*Brief*
Could you pull out the full gaming news passage that comes first below, ahead of the material, and reproduce every word of it unchanged?

*Quoted passage*
►

That's just a quarter of what's on deck for 2017. Later in the year we're looking at Danganronpa V3, Marvel vs. Capcom: Infinite, plus remastered editions of Final Fantasy XII and PaRappa the Rapper, not to mention great games we just don't know about yet. We'll find out if Metal Gear Survive is anything more than a shambling husk of a once-great series. We'll look askance at the Japanese release of Dragon Quest XI. And maybe, just maybe—don't hold your breath—we'll finally see the release of Shenmue III.

NEWS

APPARENTLY ATLUS NEEDED TO CLARIFY THAT THERE WON'T BE PC OR SWITCH VERSIONS OF PERSONA 5 AND YAKUZA 0

Look, I get it. PC gaming is cool. (At least until your super-expensive graphics card dies and you're stuck going through the warranty process but that's another issue.) Plus you're excited about the Switch, and you want games to come to Nintendo's new platform. But neither Yakuza nor Persona have ever made their way to home computers. Notwithstanding a few weirder SMT spin-offs, neither has made it to Nintendo, either. Both have roots going back to the PS3, which is a platform notoriously difficult to port to or from. In short, you're not playing these things on anything that didn't come from Sony.

◄

*Records provided*
►

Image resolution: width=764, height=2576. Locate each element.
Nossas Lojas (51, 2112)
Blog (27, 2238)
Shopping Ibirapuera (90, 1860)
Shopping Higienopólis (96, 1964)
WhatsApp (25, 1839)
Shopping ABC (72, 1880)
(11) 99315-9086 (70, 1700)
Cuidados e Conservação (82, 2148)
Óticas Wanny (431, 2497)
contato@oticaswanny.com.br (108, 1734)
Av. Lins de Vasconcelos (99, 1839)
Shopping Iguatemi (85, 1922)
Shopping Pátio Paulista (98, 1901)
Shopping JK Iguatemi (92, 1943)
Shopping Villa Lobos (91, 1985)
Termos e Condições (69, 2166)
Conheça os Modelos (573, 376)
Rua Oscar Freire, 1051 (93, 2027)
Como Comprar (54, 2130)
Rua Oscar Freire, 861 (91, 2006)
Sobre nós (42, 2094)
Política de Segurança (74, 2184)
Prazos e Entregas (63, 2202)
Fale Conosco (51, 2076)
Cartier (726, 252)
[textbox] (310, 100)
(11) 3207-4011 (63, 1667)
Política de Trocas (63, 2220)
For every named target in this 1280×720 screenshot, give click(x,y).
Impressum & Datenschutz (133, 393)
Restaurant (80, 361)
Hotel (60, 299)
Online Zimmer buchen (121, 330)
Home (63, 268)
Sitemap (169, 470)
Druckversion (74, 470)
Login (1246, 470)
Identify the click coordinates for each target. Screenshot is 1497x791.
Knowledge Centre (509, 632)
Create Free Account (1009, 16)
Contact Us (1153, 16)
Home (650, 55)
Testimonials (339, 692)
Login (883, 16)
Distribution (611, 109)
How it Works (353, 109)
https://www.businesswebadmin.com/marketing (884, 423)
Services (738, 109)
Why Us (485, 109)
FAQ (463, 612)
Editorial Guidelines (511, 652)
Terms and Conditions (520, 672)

◄

*Solution for this exercise*
That's just a quarter of what's on deck for 2017. Later in the year we're looking at Danganronpa V3, Marvel vs. Capcom: Infinite, plus remastered editions of Final Fantasy XII and PaRappa the Rapper, not to mention great games we just don't know about yet. We'll find out if Metal Gear Survive is anything more than a shambling husk of a once-great series. We'll look askance at the Japanese release of Dragon Quest XI. And maybe, just maybe—don't hold your breath—we'll finally see the release of Shenmue III.

NEWS

APPARENTLY ATLUS NEEDED TO CLARIFY THAT THERE WON'T BE PC OR SWITCH VERSIONS OF PERSONA 5 AND YAKUZA 0

Look, I get it. PC gaming is cool. (At least until your super-expensive graphics card dies and you're stuck going through the warranty process but that's another issue.) Plus you're excited about the Switch, and you want games to come to Nintendo's new platform. But neither Yakuza nor Persona have ever made their way to home computers. Notwithstanding a few weirder SMT spin-offs, neither has made it to Nintendo, either. Both have roots going back to the PS3, which is a platform notoriously difficult to port to or from. In short, you're not playing these things on anything that didn't come from Sony.